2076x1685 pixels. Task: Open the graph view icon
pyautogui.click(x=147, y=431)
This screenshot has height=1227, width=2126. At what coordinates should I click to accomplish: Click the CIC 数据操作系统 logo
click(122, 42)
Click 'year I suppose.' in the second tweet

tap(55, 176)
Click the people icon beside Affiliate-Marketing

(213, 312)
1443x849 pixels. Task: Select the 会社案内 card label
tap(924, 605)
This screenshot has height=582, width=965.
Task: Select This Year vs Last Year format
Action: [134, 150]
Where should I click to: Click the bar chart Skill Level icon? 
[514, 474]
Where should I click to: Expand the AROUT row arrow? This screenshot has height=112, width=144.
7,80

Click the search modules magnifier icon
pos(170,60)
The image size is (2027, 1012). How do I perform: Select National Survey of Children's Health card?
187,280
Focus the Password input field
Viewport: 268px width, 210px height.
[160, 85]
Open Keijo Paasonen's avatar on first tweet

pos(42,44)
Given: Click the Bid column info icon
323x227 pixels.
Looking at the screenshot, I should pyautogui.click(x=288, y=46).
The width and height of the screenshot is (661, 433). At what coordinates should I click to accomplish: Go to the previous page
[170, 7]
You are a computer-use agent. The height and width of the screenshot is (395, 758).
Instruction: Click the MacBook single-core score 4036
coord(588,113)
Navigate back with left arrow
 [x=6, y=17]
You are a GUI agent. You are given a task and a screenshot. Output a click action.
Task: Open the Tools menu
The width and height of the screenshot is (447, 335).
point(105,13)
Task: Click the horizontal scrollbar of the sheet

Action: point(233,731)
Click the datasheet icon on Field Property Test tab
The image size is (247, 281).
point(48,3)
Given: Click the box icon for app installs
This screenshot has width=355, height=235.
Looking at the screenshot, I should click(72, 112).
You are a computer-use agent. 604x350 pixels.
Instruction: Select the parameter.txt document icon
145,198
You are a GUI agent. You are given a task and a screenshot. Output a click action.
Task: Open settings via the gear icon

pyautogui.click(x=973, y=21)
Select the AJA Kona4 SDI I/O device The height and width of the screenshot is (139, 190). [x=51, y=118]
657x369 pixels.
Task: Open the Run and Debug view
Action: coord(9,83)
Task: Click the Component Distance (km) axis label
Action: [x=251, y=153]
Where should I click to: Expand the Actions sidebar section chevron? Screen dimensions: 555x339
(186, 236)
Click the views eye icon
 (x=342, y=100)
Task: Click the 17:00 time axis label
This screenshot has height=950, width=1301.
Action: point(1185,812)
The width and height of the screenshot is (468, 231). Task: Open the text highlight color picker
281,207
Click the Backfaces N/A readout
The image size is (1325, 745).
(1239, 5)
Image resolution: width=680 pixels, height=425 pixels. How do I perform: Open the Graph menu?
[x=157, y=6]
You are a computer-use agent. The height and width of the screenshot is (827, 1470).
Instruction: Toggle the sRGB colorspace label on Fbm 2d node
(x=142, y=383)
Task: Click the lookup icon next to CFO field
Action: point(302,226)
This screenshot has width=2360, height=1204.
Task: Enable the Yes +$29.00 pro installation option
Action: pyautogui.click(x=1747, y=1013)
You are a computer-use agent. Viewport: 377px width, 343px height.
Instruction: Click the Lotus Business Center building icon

____

→ Ziel der Aufgabe
Schreiben Sie den Abschnitt von der Zeile mit „The image size is (2027, 1012).“ bis einschließlich der Zeile mit „should pyautogui.click(x=288, y=46).“ neu und ersetzen Sie darin „Password“ durch „Username“. Alles Übrige bleibt unverändert.

→ Die Antwort
The image size is (2027, 1012). How do I perform: Select National Survey of Children's Health card?
187,280
Focus the Username input field
Viewport: 268px width, 210px height.
[160, 85]
Open Keijo Paasonen's avatar on first tweet

pos(42,44)
Given: Click the Bid column info icon
323x227 pixels.
Looking at the screenshot, I should pyautogui.click(x=288, y=46).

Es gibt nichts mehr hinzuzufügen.